Today marks the 1000th day in a row that 50 per cent or more of the population has been dissatisfied with Bill Shorten’s performance. That is 241 days longer than Tony Abbott’s worst stretch as opposition leader.
Yesterday’s Newspoll also chalked up a four-year run of negative net satisfaction ratings for Shorten, a period that covered 81 consecutive polls over nearly 1500 days. Abbott’s longest stretch was just over 1000 days across 65 consecutive polls.
It seems that we can now conclude that Shorten is the least popular opposition leader in Australian political history, more so even than the deeply unpopular Abbott. Yet for Shorten to fall short of becoming our next PM he would need to lose a seemingly unlosable election.
At one level the unpopular run is a testament to Shorten’s resilience — having lasted as long as he has as Opposition Leader. And to be completely fair to him, Shorten has seen off two prime ministers during that time and looks set to dispatch a third when Scott Morrison faces the voters in May.
The latest Newspoll also has the Labor Party in front of the Coalition 53-47 per cent on the two-party vote, the same advantage it enjoyed two weeks ago.
But the run of poor personal polls does also highlight a problem for Labor: its leader clearly isn’t popular, and represents a drag on the Labor vote.
Even if this doesn’t hurt Labor at the next election — with voters having already having made up their collective minds that the Coalition government must be punished — it could limit the size of the victory, or reduce the honeymoon it enjoys once in control of the Treasury benches.
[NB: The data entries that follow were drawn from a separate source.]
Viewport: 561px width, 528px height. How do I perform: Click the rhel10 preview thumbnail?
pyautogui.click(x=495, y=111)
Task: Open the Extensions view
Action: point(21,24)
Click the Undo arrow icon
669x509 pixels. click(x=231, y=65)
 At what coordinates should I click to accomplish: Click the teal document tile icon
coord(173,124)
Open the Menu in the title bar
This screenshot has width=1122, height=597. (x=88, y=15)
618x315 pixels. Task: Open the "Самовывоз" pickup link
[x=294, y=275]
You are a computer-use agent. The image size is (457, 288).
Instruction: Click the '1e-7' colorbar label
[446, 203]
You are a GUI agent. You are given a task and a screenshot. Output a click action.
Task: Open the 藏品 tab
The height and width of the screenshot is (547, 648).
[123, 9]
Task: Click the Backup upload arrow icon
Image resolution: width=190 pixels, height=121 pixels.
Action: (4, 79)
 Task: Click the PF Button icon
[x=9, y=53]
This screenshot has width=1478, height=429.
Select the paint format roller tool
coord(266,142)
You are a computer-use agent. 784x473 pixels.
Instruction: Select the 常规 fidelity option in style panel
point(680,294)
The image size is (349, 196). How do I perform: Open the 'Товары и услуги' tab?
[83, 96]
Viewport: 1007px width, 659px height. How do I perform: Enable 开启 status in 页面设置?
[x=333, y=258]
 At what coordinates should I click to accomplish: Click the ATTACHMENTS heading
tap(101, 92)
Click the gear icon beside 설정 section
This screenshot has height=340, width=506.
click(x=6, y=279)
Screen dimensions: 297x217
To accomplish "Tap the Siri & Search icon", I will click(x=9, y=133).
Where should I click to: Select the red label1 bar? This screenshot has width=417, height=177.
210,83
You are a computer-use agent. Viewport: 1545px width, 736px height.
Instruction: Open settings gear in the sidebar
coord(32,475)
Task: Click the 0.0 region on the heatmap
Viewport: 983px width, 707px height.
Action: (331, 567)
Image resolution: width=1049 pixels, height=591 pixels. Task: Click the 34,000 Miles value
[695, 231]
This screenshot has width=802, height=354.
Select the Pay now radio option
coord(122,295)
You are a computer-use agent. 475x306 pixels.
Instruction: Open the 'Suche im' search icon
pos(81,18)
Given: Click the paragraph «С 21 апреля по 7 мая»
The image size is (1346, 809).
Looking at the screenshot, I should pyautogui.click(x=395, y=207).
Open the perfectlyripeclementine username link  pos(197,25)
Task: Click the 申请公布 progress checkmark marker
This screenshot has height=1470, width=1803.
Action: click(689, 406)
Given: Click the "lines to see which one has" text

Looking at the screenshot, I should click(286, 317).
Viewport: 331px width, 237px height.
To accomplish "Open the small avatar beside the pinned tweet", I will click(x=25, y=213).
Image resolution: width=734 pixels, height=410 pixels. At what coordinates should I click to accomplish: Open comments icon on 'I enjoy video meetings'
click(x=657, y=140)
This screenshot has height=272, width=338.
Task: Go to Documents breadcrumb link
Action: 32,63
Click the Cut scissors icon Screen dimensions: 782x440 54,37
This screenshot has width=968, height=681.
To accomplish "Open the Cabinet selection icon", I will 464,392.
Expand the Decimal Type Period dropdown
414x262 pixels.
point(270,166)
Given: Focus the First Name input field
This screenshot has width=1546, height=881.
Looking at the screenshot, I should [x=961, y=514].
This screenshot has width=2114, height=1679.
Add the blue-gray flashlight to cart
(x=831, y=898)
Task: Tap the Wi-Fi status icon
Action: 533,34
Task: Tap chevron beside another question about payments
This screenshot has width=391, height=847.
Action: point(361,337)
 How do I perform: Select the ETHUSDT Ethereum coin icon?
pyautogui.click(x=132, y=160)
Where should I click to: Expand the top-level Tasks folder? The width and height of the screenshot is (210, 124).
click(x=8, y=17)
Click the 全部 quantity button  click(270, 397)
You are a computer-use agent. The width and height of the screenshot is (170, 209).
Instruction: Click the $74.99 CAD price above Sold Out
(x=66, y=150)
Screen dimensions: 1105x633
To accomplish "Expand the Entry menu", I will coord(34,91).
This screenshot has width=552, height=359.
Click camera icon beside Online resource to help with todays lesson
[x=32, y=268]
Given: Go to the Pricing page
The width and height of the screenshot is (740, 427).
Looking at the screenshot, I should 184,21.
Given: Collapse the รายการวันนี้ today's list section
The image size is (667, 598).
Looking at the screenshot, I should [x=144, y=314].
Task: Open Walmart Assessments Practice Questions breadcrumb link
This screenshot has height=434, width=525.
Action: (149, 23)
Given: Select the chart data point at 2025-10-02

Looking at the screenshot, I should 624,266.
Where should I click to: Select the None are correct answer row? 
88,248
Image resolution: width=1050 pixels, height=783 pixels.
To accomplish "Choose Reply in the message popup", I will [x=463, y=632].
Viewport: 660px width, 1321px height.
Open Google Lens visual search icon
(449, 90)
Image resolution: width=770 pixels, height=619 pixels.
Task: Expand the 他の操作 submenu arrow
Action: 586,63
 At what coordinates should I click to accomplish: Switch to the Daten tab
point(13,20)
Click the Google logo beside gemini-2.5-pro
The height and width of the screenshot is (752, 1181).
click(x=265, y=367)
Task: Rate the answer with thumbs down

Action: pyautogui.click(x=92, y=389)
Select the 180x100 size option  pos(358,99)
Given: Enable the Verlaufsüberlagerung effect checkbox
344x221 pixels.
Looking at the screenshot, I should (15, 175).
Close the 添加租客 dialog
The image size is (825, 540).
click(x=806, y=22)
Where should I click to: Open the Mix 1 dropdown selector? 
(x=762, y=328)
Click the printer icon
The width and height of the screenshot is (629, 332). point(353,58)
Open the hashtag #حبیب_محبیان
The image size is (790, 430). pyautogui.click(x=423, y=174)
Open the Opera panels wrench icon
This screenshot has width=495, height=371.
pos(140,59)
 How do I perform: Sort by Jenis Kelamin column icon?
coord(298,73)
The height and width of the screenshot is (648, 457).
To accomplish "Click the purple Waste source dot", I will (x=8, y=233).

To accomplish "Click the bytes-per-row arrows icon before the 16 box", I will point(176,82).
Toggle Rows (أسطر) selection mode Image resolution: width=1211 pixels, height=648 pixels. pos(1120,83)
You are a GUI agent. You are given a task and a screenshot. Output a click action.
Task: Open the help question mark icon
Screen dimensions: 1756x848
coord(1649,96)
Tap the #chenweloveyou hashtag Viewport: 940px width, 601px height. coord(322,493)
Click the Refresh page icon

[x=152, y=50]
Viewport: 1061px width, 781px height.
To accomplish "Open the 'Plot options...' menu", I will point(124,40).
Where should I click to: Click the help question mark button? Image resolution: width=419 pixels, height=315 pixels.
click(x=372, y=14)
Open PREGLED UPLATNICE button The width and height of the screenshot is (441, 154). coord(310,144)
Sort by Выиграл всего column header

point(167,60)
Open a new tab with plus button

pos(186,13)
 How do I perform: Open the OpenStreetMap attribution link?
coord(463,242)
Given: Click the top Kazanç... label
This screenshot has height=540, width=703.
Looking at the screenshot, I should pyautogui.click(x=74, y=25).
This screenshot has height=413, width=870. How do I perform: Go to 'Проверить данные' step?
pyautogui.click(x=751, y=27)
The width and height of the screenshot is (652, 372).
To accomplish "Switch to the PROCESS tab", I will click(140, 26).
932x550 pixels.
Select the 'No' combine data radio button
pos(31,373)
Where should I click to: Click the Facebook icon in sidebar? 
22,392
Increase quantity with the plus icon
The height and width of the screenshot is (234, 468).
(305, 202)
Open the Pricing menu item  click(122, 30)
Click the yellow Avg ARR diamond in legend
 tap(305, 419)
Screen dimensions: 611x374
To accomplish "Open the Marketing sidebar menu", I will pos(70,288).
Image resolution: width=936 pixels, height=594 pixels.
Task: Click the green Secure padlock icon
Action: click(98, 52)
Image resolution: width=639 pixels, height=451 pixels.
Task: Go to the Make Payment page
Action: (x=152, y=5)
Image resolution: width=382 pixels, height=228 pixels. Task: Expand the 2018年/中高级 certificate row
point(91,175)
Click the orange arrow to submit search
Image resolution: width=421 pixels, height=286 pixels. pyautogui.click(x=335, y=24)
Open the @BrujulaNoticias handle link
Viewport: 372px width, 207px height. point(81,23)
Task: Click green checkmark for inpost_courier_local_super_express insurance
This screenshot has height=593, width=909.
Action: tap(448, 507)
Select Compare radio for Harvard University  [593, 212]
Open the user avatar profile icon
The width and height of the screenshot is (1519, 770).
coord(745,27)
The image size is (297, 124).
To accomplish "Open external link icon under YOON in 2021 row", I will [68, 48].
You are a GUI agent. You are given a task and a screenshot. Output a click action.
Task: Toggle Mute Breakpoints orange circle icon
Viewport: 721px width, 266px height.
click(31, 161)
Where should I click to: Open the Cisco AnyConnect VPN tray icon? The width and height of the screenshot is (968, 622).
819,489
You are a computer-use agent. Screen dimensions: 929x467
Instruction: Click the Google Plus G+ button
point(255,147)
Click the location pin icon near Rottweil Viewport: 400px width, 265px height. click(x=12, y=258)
Paradoxically, without Shorten’s political skills Labor may not be where it is now — in a strong election-winning position. The certainty of that trajectory would increase, however, if voters didn’t still have lingering doubts about the alternative PM. If we see a more positive campaign from Labor between now and polling day it will be a sure sign that the opposition believes it has the election in the bag, and is working on its leader’s image, aiming to elevate his standing with a voting base that wants a change of government, but still has question marks about the alternative PM.